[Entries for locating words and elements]
/---

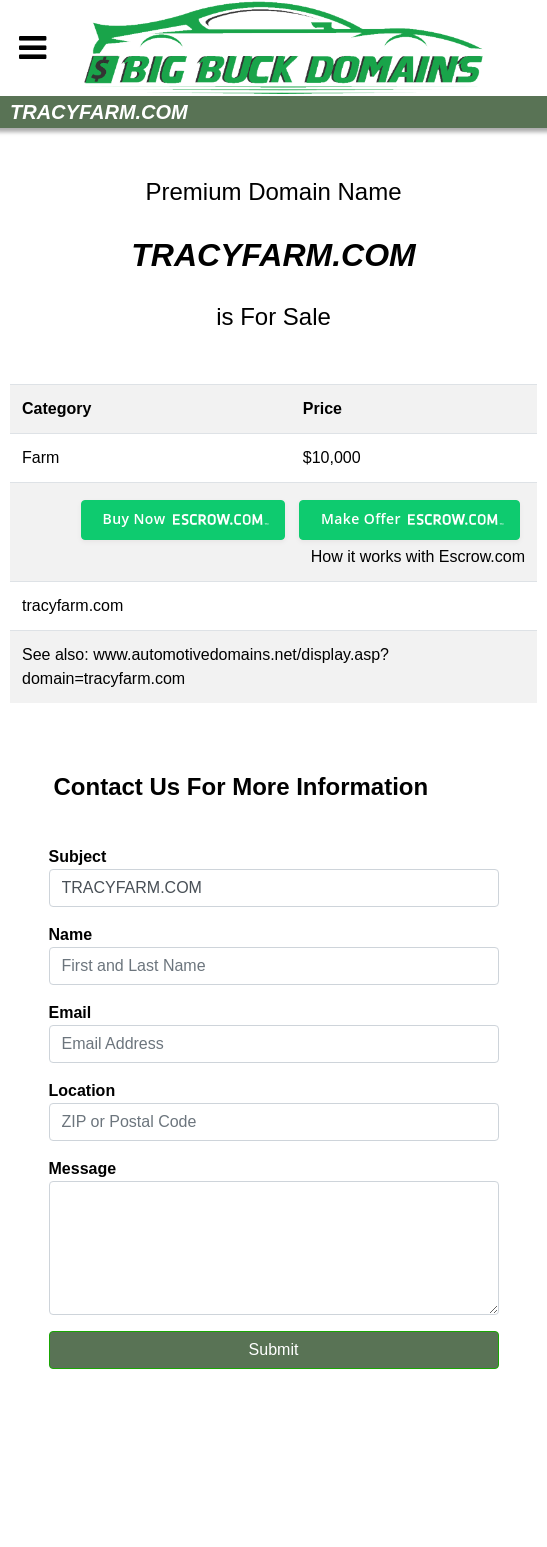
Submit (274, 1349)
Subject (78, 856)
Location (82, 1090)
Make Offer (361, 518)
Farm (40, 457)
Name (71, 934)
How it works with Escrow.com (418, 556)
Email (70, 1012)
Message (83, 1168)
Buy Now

\---
/---

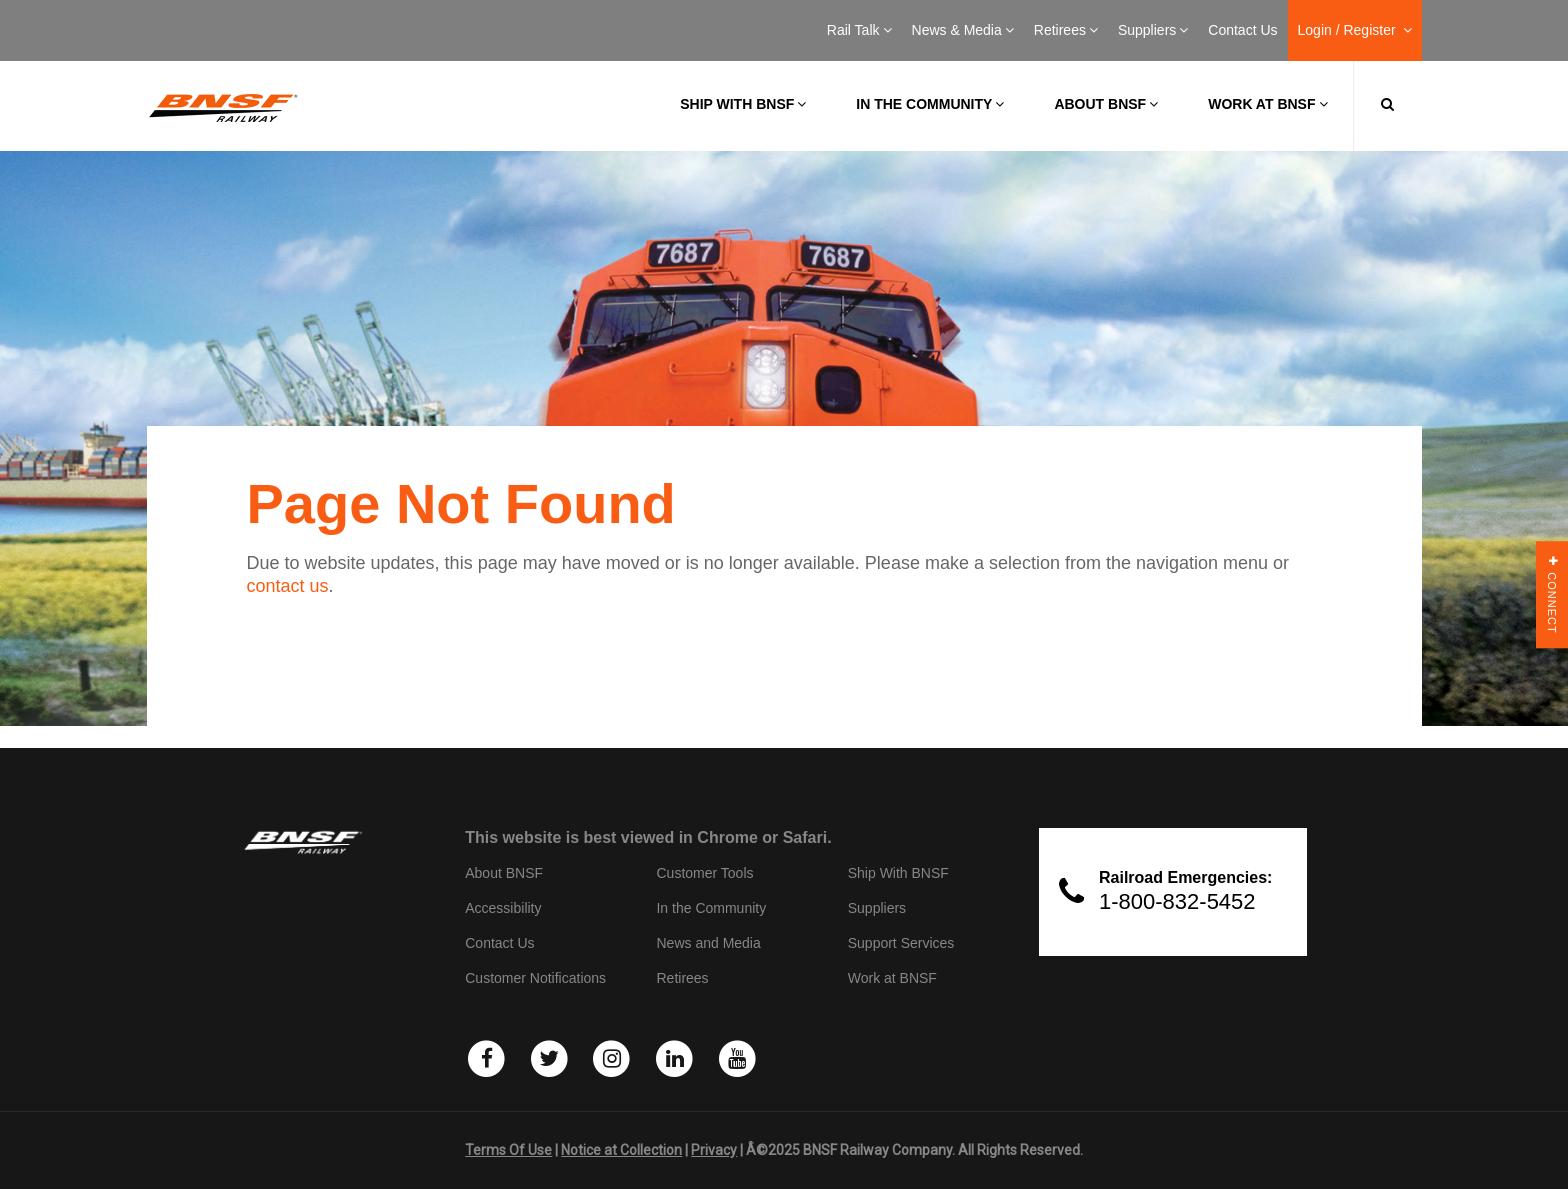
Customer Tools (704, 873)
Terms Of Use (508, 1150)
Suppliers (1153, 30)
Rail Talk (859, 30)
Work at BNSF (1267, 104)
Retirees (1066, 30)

\---

__Required work__.
Could you lay out the material from the line with "Submit (274, 1349)" through the line with "Message (83, 1168)", both included, as a JSON list of strings with one string per line and no blank lines?

__Correct answer__.
[
  "Submit (274, 1349)",
  "Subject (78, 856)",
  "Location (82, 1090)",
  "Make Offer (361, 518)",
  "Farm (40, 457)",
  "Name (71, 934)",
  "How it works with Escrow.com (418, 556)",
  "Email (70, 1012)",
  "Message (83, 1168)"
]